- [出典]:
アパレルウェブ「AIR VOL. 31」(2020年1月発刊)より

written by 鎌戸隆輔(アパレルウェブ)

今回本音で聞いた人はこの人:

株式会社メイキップ
代表取締役 CEO

柄本 真吾氏

  日頃デジタルマーケティングを実践する中で、気になったツールやサービスを提供している会社に突撃取材します!サービスの紹介で終わるのではなく、デジタルマーケティングのヒントになる様な、ここでしか聞けないインタビューをアパレルウェブ1のツールマニア、鎌戸がお届けします。

ポイント:

スマートフォンでの利用を徹底的に想定することで他社との差別化に繋げたサイズレコメンドツール

取材するサービス:

適正サイズレコメンドシステム「unisize」

ECでユーザーが自分に最適なサイズがわかるunisizeですが、他社のサイズレコメンドツールと比較して、どのような特徴があるのでしょうか。

- [エントリー一覧]:
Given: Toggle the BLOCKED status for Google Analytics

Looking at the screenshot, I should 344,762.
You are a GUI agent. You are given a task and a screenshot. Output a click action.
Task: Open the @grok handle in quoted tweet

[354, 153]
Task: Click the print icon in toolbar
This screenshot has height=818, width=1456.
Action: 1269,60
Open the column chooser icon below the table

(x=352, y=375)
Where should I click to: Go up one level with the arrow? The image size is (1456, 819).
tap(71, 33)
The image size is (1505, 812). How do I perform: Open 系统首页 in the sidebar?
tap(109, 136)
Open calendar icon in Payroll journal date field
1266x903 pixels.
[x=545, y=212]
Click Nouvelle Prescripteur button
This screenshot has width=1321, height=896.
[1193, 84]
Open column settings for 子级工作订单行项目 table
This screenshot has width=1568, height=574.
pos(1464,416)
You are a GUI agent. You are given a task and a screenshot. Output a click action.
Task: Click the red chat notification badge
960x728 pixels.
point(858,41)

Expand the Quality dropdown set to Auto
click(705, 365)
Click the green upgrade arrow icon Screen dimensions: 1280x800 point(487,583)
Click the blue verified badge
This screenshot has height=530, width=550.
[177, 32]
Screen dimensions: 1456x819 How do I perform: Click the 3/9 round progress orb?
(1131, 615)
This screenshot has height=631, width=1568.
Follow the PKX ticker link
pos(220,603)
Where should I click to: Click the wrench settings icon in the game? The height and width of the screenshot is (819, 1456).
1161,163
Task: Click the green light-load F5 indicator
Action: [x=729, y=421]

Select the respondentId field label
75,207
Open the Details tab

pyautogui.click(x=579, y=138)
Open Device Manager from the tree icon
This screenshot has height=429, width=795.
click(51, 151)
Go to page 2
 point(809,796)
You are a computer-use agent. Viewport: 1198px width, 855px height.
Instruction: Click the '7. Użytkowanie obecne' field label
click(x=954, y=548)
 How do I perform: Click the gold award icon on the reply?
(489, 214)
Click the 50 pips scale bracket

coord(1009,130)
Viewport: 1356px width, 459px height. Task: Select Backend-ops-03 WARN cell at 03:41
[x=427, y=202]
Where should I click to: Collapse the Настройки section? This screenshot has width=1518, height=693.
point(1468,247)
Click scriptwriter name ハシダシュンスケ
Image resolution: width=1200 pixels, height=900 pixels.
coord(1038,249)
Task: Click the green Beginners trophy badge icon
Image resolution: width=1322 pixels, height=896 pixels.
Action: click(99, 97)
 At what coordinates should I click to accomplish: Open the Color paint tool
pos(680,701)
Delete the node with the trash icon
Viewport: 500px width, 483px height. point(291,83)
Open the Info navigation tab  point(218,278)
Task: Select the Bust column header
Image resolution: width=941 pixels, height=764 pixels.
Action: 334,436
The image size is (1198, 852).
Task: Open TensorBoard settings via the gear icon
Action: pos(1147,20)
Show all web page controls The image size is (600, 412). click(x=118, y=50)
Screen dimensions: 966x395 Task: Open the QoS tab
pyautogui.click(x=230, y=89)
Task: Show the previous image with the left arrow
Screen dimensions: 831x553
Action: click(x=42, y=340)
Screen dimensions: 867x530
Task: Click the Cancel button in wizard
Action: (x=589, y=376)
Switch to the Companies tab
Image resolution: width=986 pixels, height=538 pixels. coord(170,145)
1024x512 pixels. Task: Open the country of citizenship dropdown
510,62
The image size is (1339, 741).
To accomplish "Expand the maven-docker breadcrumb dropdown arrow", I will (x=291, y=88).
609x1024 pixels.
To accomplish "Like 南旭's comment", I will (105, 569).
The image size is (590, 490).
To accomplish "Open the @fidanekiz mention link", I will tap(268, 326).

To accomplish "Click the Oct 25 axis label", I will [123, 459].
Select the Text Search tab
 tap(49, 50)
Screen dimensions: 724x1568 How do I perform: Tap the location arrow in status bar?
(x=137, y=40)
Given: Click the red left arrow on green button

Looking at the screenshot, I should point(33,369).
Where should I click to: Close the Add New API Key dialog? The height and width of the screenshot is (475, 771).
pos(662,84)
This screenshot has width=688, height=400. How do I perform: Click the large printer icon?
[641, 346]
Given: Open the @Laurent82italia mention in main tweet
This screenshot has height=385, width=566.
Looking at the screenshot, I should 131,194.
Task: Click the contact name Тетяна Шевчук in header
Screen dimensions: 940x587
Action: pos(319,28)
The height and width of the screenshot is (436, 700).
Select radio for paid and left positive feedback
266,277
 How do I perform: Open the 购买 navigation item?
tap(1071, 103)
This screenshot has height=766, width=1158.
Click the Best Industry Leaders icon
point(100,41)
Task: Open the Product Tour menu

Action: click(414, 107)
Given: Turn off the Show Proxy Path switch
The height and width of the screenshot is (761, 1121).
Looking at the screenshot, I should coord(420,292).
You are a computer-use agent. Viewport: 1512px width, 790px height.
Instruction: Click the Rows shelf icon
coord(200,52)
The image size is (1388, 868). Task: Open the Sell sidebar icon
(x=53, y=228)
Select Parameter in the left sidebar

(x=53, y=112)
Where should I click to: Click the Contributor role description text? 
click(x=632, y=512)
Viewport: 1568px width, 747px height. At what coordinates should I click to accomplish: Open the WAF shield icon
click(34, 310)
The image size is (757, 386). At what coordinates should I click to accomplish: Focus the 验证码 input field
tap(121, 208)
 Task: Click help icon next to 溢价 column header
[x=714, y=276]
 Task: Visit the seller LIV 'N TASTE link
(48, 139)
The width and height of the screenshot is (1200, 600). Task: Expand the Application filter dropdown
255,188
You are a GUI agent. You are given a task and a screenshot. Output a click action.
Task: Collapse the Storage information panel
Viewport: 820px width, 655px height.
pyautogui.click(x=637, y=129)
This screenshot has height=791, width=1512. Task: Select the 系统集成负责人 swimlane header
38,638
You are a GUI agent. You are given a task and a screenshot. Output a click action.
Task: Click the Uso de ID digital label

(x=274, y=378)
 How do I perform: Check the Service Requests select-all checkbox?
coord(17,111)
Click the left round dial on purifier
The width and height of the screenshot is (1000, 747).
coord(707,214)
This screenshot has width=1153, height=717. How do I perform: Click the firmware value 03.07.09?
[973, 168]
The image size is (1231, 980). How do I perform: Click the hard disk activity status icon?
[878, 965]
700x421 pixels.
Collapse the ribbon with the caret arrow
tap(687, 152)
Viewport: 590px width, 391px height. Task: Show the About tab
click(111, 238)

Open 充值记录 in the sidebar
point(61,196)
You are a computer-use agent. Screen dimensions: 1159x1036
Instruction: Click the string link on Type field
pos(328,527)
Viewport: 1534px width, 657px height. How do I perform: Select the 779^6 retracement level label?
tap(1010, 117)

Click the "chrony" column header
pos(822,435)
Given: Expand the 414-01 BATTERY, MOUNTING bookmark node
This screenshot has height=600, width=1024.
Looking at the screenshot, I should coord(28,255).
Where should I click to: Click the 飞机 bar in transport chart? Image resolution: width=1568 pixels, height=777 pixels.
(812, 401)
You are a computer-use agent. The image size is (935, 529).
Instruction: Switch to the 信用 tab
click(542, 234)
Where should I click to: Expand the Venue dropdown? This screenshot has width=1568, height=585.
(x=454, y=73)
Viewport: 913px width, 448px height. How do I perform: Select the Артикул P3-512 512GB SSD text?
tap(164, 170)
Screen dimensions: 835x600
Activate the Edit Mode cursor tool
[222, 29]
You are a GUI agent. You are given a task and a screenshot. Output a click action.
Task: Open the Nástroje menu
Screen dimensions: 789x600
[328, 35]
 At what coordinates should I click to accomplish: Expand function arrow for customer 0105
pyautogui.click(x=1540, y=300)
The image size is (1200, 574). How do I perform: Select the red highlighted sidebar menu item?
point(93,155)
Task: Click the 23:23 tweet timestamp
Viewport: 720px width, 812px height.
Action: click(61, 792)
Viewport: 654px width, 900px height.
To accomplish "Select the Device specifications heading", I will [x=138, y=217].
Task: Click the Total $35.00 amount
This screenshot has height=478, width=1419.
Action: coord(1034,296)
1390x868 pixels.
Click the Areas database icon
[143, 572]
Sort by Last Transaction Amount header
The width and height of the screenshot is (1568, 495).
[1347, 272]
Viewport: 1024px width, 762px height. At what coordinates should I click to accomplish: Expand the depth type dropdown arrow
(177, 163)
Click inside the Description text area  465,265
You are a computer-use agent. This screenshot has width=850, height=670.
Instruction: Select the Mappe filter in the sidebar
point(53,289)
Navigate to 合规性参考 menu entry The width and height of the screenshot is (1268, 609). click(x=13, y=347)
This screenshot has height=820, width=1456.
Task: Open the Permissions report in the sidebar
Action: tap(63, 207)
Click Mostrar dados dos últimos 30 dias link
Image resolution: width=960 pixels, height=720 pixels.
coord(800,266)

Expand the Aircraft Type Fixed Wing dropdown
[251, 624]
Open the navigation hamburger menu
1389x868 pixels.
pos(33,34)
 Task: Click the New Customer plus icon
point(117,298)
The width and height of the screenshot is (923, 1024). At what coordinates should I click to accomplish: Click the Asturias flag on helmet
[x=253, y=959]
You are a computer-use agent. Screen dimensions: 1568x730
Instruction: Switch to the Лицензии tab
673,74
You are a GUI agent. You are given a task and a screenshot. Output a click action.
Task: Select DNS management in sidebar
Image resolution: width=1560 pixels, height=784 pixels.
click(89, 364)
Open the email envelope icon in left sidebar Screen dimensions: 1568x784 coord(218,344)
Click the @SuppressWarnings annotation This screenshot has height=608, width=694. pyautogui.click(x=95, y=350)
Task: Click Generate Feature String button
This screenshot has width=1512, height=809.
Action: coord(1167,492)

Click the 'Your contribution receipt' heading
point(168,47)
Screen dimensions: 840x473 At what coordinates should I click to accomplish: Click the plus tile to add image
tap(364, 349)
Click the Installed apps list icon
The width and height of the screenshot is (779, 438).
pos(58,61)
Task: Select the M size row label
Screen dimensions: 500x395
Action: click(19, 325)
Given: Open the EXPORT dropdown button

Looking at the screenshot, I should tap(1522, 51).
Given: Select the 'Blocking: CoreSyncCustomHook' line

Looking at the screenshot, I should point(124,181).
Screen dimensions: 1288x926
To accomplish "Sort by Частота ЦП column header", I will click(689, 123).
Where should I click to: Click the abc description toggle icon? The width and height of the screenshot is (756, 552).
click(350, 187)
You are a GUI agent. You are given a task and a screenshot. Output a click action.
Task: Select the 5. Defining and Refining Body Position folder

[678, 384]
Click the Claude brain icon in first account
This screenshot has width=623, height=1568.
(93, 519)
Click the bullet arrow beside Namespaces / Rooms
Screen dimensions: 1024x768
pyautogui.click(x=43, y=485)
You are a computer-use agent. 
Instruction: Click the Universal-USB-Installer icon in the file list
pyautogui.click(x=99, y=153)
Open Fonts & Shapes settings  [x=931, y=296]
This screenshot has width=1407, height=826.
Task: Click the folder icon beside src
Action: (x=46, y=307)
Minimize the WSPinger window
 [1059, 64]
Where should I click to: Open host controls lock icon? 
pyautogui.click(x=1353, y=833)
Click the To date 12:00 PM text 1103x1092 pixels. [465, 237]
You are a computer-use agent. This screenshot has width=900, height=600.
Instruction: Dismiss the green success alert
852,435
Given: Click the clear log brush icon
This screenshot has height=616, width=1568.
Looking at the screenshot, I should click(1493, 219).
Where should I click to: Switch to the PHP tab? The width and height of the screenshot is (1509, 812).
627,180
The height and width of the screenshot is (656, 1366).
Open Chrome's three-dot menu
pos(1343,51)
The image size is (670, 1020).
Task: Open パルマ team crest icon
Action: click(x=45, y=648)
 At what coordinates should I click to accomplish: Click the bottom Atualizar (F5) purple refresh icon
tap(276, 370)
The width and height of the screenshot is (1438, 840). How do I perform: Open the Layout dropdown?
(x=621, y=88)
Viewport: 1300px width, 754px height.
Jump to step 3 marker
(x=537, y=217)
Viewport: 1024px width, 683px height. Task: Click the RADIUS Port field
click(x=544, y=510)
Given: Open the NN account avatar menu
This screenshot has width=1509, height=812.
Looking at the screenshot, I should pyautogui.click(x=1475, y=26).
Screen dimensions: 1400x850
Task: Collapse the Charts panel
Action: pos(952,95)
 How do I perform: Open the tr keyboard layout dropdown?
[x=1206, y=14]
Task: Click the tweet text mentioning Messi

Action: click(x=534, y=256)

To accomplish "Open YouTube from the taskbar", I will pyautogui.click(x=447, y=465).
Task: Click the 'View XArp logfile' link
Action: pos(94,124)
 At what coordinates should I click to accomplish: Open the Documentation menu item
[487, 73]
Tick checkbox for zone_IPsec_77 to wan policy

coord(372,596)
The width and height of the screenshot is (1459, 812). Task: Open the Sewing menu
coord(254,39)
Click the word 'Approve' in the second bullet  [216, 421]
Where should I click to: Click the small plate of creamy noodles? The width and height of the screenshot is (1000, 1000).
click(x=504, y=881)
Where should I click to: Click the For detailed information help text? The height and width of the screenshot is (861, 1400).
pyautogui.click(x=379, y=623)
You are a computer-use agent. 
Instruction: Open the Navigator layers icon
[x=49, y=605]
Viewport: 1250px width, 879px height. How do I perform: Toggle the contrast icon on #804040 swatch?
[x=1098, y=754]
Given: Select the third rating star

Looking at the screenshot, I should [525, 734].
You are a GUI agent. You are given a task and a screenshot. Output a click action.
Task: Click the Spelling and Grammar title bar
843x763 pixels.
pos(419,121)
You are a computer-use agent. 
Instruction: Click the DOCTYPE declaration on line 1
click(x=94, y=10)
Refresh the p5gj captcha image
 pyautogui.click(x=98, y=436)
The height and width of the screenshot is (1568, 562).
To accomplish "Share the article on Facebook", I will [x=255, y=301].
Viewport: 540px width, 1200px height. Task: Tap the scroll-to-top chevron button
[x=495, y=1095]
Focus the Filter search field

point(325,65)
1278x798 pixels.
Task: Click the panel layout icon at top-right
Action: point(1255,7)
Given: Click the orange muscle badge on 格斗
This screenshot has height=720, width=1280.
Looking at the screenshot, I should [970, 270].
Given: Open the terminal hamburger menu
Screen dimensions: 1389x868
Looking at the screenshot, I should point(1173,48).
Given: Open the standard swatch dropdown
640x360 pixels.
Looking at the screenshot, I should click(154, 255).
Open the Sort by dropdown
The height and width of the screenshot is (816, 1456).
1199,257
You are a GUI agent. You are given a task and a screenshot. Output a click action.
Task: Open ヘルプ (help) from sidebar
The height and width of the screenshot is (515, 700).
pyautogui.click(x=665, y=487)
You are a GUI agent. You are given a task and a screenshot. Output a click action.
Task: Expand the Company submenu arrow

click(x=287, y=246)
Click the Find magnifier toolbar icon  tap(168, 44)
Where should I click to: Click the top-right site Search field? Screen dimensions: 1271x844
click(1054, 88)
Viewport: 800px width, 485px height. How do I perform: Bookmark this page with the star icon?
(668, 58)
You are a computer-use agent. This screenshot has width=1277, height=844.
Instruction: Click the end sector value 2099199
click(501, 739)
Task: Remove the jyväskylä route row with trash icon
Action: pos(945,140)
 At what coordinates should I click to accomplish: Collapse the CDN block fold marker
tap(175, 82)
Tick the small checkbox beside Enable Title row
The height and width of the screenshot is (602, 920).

- [実施する作業]:
1. インタビュー記事から、「日頃デジタルマーケティングを」から「うな特徴があるのでしょうか。」までの部分を一字一句変えずに抜き出してください。
2. エントリーのうち、「Where should I click to: Expand」を含む行から「Action: coord(1034,296)」を含む行までだけを、依頼文も含めてもう一度書き出してください。その際、回答にある座標の数値をすべて104ずつずらしてください。

- [記述式の回答]:
1.
日頃デジタルマーケティングを実践する中で、気になったツールやサービスを提供している会社に突撃取材します!サービスの紹介で終わるのではなく、デジタルマーケティングのヒントになる様な、ここでしか聞けないインタビューをアパレルウェブ1のツールマニア、鎌戸がお届けします。

ポイント:

スマートフォンでの利用を徹底的に想定することで他社との差別化に繋げたサイズレコメンドツール

取材するサービス:

適正サイズレコメンドシステム「unisize」

ECでユーザーが自分に最適なサイズがわかるunisizeですが、他社のサイズレコメンドツールと比較して、どのような特徴があるのでしょうか。

2.
Where should I click to: Expand the Venue dropdown? This screenshot has width=1568, height=585.
(x=558, y=177)
Viewport: 913px width, 448px height. How do I perform: Select the Артикул P3-512 512GB SSD text?
tap(268, 274)
Screen dimensions: 835x600
Activate the Edit Mode cursor tool
[326, 133]
You are a GUI agent. You are given a task and a screenshot. Output a click action.
Task: Open the Nástroje menu
Screen dimensions: 789x600
[432, 139]
 At what coordinates should I click to accomplish: Expand function arrow for customer 0105
pyautogui.click(x=1644, y=404)
The image size is (1200, 574). How do I perform: Select the red highlighted sidebar menu item?
point(197,259)
Task: Click the 23:23 tweet timestamp
Viewport: 720px width, 812px height.
Action: click(165, 896)
Viewport: 654px width, 900px height.
To accomplish "Select the Device specifications heading", I will [x=242, y=321].
Task: Click the Total $35.00 amount
This screenshot has height=478, width=1419.
Action: coord(1138,400)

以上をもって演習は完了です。